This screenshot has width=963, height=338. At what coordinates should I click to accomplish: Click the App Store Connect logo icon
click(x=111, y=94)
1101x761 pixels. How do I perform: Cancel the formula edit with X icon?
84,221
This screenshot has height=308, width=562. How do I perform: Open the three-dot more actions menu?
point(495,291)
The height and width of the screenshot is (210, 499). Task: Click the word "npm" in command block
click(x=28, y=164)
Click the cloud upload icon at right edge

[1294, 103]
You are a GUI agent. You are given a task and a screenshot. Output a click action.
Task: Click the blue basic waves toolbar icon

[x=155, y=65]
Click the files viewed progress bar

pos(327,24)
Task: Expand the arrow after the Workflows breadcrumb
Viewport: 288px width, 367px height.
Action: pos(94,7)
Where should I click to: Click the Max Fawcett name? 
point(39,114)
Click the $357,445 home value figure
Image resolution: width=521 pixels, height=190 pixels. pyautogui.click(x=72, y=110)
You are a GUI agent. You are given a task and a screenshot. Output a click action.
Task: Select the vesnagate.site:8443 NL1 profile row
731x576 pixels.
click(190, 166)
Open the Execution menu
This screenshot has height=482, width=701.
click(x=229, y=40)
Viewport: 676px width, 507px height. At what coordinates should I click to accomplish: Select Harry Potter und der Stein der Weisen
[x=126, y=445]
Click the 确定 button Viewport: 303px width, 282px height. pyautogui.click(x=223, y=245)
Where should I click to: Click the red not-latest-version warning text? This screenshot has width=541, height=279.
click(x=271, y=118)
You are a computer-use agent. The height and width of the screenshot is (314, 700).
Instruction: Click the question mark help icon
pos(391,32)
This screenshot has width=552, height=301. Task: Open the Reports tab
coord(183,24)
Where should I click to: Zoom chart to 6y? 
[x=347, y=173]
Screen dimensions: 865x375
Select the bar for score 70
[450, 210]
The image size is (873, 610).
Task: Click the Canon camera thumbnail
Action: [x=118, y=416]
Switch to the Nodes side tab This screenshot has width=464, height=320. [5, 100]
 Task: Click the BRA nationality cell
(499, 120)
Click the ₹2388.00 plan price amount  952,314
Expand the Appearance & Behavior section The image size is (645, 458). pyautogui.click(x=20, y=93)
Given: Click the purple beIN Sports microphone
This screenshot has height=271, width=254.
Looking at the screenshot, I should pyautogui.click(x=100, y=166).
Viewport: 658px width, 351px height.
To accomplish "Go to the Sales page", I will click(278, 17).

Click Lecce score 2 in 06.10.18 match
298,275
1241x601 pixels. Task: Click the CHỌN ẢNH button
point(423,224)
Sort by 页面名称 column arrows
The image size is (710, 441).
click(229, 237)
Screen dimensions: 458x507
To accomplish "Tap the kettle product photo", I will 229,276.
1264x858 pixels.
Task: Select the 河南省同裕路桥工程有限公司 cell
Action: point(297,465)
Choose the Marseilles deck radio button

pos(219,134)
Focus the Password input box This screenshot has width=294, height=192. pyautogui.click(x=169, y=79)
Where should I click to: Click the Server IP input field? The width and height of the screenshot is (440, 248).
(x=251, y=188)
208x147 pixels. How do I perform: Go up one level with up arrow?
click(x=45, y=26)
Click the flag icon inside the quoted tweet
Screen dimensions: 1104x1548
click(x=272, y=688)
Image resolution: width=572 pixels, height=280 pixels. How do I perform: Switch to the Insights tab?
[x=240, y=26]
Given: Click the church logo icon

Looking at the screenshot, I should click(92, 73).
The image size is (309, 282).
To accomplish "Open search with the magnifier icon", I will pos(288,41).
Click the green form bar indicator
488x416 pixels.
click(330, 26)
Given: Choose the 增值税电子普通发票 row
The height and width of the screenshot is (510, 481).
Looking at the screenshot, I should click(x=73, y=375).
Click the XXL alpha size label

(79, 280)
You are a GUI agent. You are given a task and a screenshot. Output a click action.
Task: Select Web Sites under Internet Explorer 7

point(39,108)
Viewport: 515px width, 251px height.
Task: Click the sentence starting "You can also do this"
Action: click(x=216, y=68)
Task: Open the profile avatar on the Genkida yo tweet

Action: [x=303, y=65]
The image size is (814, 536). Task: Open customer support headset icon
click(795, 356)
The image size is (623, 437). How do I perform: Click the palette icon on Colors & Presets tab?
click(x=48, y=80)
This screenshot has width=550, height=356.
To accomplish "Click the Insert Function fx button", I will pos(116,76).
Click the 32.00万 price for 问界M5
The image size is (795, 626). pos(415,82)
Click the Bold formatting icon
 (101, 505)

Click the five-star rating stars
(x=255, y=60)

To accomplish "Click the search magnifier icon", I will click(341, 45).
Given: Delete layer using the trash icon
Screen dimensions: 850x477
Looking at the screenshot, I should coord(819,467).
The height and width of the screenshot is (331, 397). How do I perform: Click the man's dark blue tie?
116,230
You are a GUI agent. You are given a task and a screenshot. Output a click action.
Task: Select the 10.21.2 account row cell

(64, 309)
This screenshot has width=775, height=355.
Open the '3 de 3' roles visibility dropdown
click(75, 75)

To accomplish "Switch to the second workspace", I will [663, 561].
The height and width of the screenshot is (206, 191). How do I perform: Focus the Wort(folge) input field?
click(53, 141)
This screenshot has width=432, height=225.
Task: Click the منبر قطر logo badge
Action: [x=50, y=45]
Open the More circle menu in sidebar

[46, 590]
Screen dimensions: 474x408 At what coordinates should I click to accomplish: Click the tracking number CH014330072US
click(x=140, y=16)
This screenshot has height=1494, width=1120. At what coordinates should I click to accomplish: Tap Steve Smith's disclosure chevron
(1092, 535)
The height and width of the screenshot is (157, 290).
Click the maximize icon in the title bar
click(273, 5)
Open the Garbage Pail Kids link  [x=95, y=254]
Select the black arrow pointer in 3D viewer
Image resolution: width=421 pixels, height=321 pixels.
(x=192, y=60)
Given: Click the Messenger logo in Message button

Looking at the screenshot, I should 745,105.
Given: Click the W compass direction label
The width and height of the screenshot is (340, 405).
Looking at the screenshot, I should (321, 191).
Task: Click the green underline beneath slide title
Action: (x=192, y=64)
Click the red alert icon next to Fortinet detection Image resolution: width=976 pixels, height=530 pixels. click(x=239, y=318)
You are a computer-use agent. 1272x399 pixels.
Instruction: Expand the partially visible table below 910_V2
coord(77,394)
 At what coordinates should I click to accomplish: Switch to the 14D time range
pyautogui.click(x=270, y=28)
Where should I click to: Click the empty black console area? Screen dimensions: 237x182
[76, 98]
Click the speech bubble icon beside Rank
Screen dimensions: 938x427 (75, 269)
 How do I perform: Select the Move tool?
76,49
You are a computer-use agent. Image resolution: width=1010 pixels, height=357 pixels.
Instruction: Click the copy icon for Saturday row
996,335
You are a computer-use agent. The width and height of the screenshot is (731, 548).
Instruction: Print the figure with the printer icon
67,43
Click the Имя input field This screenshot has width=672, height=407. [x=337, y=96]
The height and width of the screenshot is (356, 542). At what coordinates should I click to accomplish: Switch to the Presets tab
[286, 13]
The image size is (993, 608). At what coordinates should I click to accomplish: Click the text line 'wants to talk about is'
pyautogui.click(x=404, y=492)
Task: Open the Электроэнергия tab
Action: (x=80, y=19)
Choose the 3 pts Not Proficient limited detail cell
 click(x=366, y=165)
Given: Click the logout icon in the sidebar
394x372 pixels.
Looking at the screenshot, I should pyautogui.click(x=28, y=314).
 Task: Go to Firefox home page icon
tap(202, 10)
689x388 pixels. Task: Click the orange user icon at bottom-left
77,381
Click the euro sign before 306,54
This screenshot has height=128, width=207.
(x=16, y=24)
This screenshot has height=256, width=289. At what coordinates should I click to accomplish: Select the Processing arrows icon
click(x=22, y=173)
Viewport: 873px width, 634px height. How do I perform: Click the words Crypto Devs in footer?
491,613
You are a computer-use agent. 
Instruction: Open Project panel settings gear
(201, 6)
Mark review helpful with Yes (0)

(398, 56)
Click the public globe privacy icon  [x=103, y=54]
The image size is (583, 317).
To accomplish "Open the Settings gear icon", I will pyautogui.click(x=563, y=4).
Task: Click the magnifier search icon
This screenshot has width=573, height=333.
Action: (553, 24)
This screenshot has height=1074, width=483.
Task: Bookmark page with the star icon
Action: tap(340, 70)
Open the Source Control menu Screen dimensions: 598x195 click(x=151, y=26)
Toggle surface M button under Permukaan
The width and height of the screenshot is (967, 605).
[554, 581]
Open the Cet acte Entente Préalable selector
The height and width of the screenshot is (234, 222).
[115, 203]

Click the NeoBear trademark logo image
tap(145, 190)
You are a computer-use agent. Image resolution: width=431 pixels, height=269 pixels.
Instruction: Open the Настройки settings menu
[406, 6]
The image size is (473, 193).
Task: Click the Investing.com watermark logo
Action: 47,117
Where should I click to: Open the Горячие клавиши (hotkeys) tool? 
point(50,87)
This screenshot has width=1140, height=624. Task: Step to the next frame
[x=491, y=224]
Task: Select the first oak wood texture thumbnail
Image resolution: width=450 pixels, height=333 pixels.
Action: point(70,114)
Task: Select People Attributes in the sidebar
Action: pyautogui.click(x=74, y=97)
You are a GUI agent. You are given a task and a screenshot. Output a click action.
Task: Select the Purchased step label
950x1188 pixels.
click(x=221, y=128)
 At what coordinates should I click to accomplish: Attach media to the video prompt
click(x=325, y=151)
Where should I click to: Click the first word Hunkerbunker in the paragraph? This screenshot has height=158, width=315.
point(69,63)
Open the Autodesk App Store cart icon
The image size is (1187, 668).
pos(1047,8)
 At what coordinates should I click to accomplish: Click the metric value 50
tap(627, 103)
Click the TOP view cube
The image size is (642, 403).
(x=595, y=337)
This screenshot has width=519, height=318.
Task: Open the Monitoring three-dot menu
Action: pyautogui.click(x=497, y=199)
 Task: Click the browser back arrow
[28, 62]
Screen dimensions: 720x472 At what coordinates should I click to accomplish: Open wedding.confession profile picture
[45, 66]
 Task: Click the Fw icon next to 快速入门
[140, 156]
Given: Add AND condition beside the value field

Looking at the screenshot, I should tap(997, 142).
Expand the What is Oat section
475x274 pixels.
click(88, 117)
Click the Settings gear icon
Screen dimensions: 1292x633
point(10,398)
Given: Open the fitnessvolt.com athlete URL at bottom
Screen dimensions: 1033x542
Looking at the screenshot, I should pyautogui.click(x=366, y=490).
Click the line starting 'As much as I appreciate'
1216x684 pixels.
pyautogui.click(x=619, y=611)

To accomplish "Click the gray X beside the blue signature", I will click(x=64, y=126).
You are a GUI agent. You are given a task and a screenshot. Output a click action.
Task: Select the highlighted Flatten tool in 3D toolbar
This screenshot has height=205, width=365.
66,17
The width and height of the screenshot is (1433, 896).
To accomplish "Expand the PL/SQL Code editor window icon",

□ □ □ □ □

> **WHAT YOU NEED TO DO**
Looking at the listing above, count the lines that contain "section" and give nothing but the number.

> **ANSWER**
2